Page and screen pointing data »

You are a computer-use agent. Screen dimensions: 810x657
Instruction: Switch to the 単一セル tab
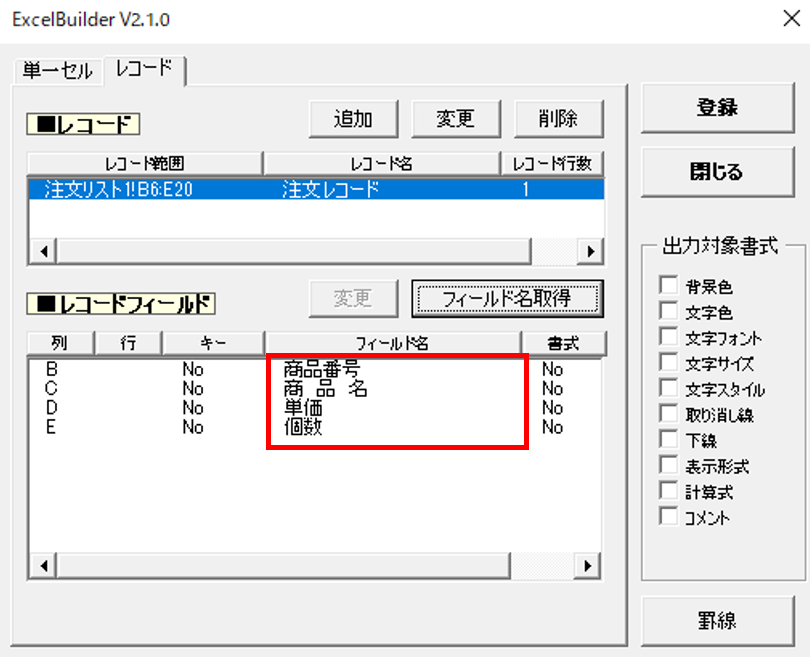click(x=58, y=70)
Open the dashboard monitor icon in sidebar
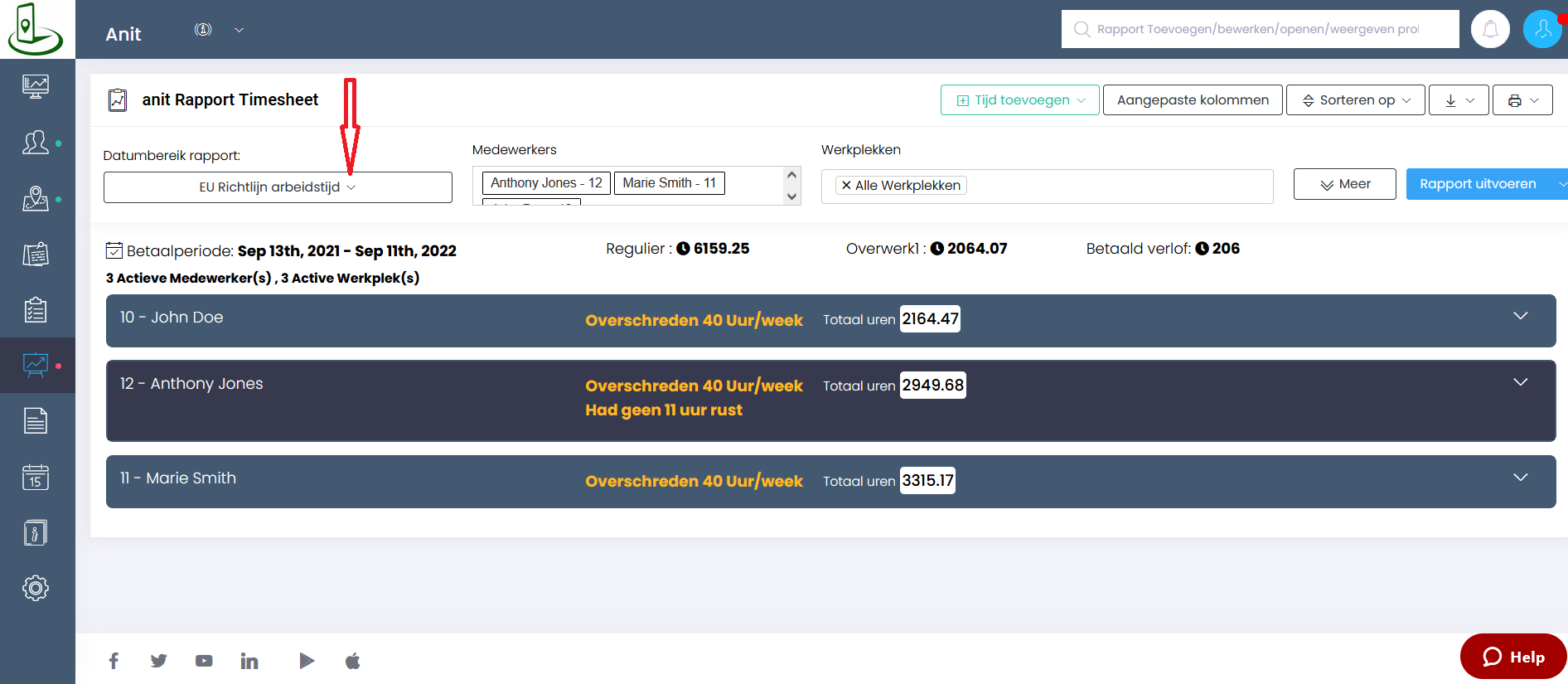The width and height of the screenshot is (1568, 684). click(x=36, y=86)
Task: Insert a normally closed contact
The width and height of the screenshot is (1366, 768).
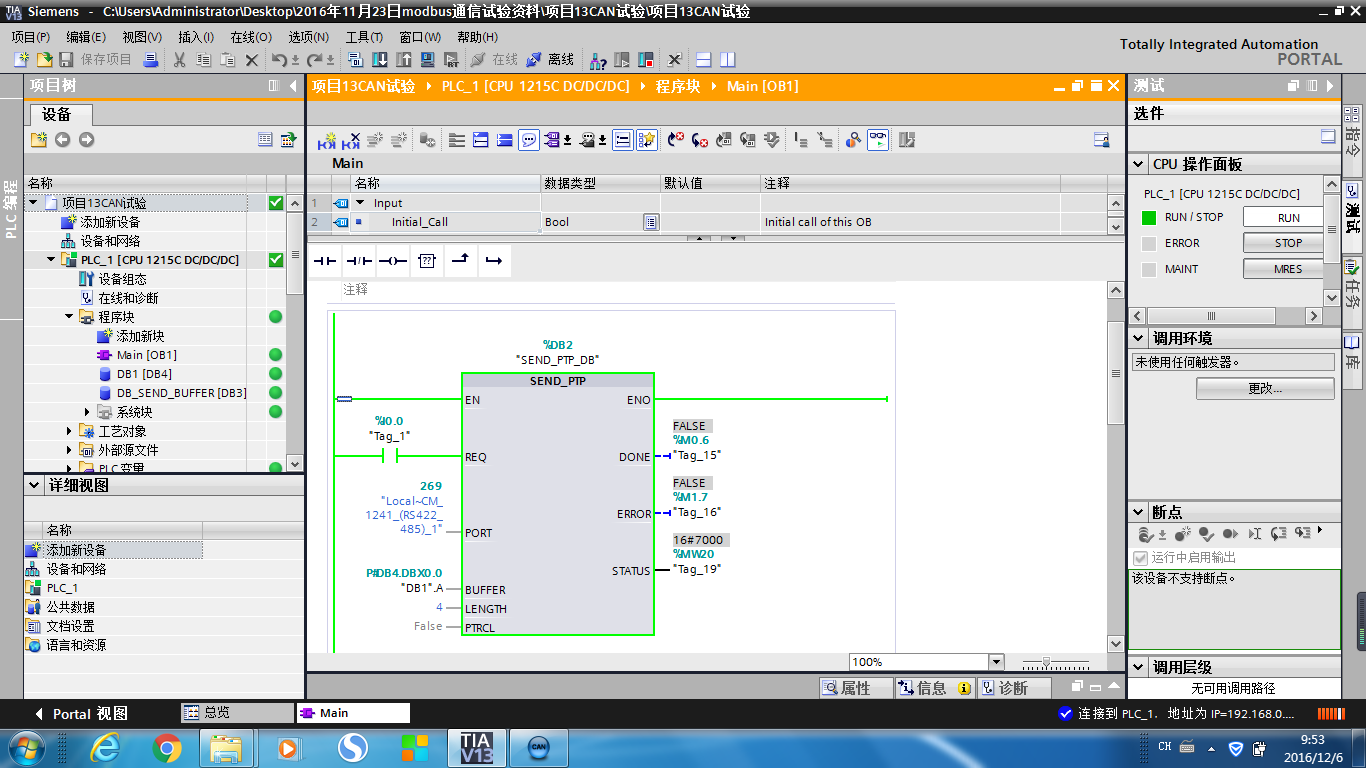Action: point(359,261)
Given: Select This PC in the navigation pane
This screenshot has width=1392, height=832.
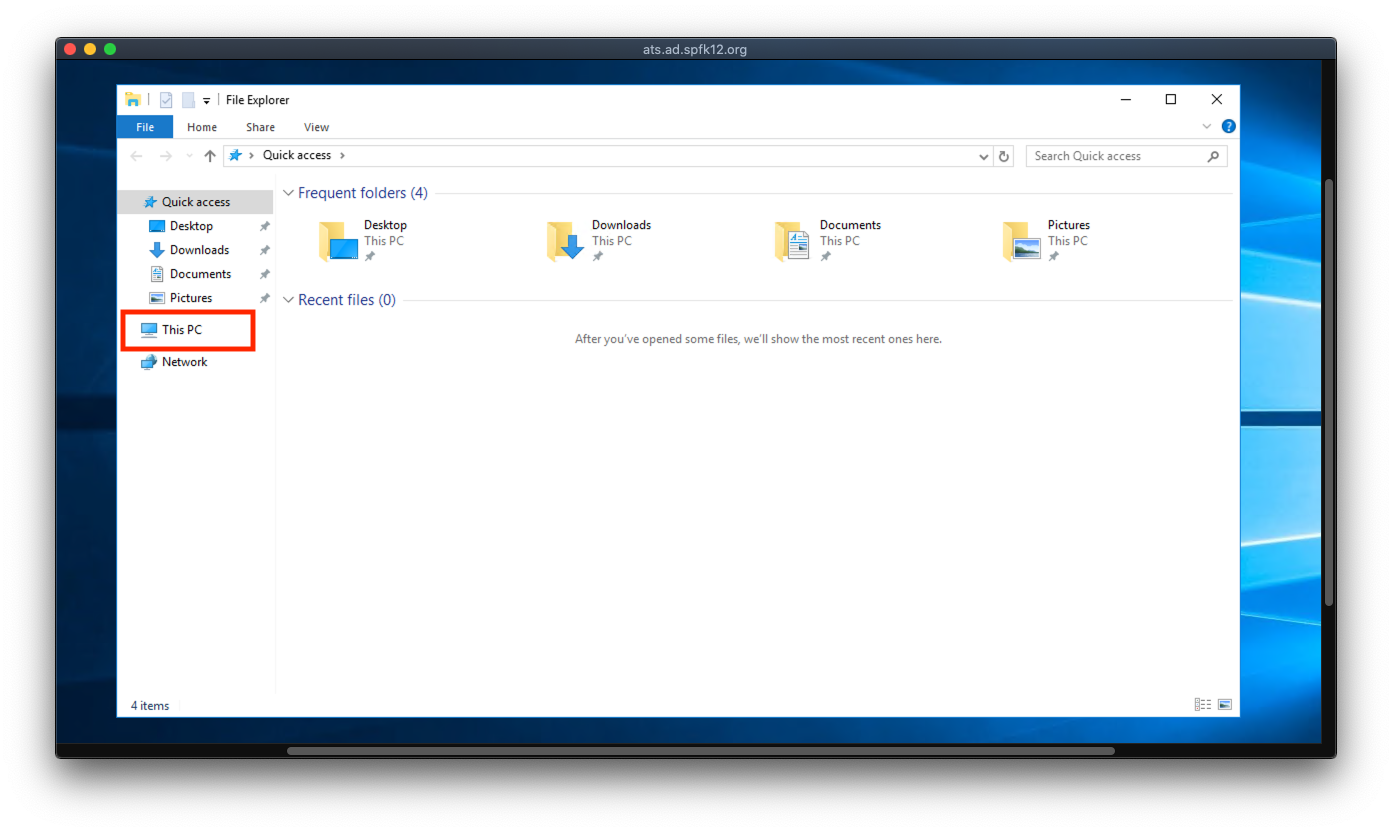Looking at the screenshot, I should point(181,330).
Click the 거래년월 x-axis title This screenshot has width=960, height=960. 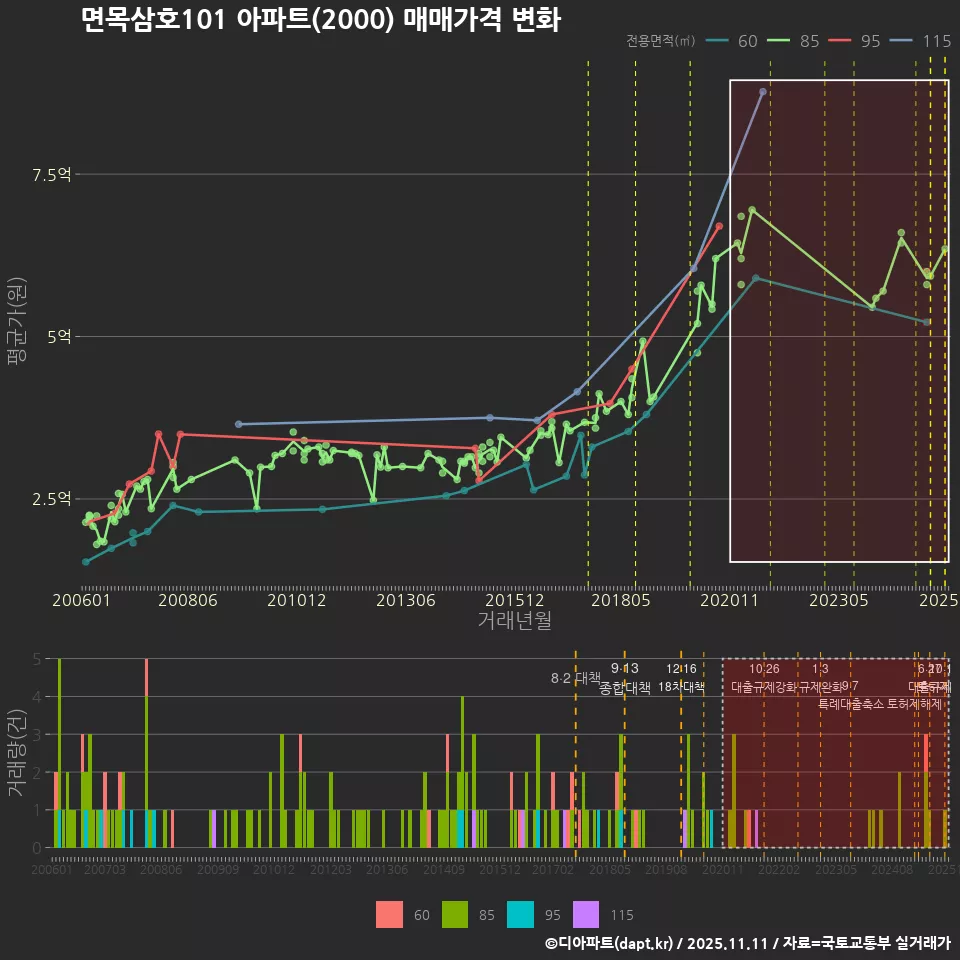tap(514, 621)
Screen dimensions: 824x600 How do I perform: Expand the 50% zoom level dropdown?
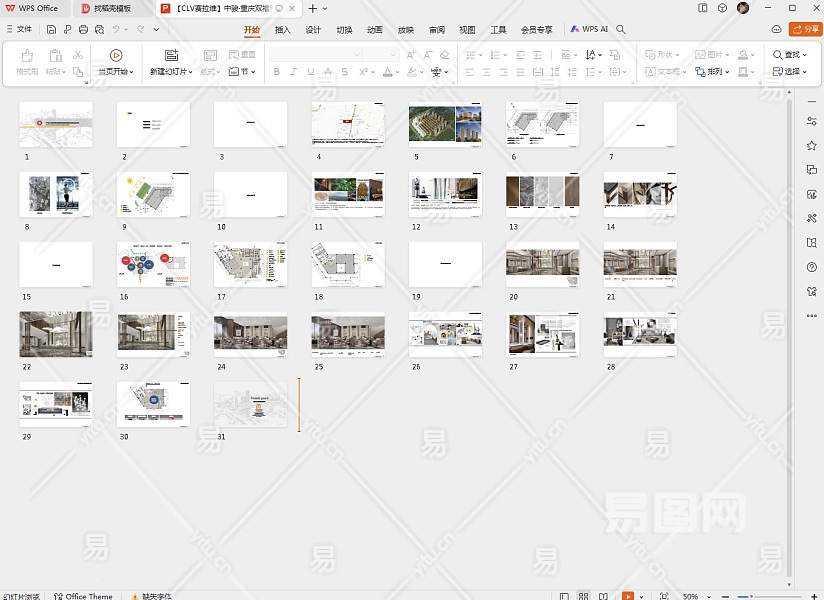707,596
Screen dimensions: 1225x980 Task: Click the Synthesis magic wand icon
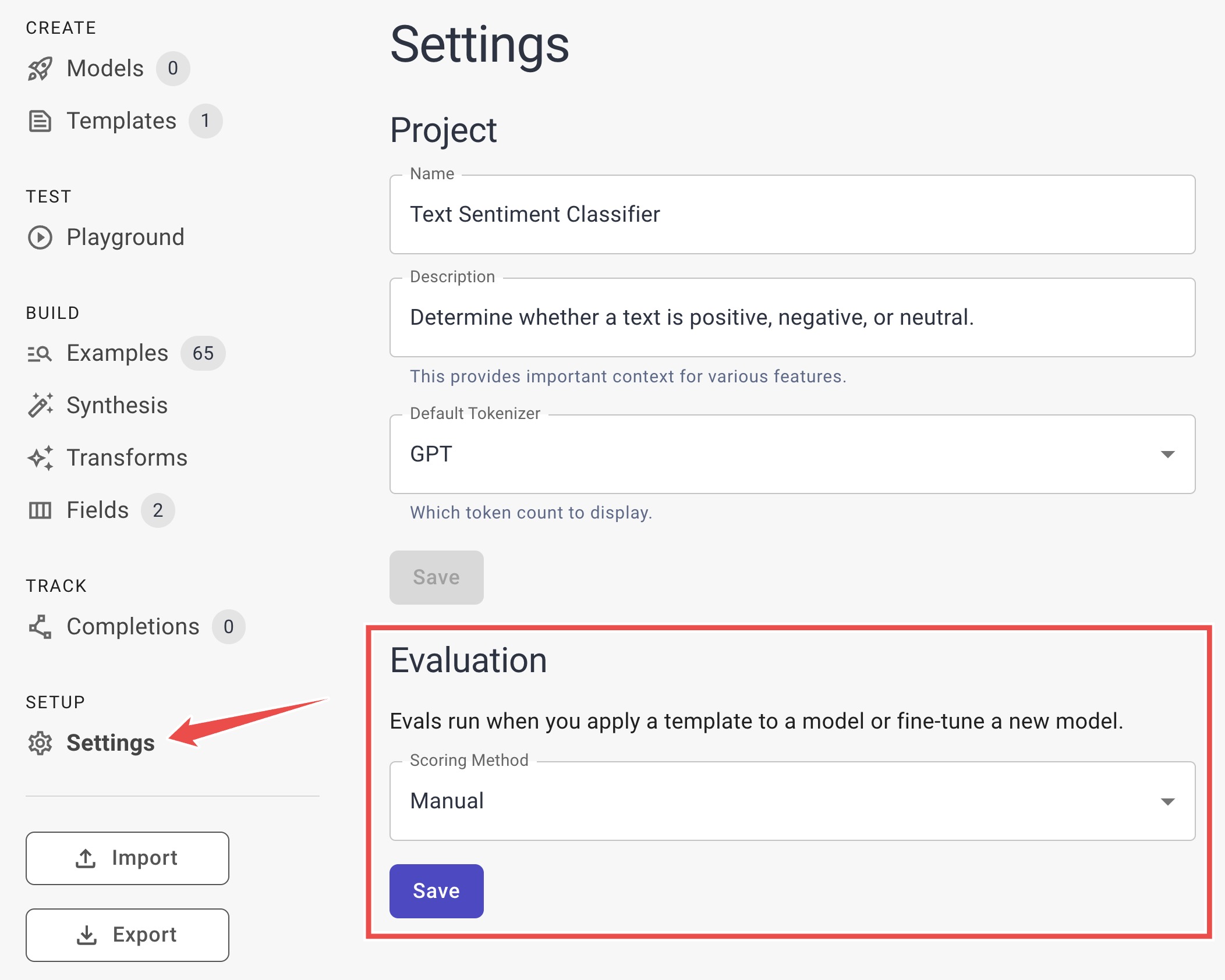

To do » Rewrite the items in the stretch from "Task: Insert a normally closed contact" through "Action: point(359,261)", substituting "normally open" for "normally closed" and keeping everything else unchanged. Leave the pictures out of your answer.

Solution to this task »
Task: Insert a normally open contact
The width and height of the screenshot is (1366, 768).
Action: point(359,261)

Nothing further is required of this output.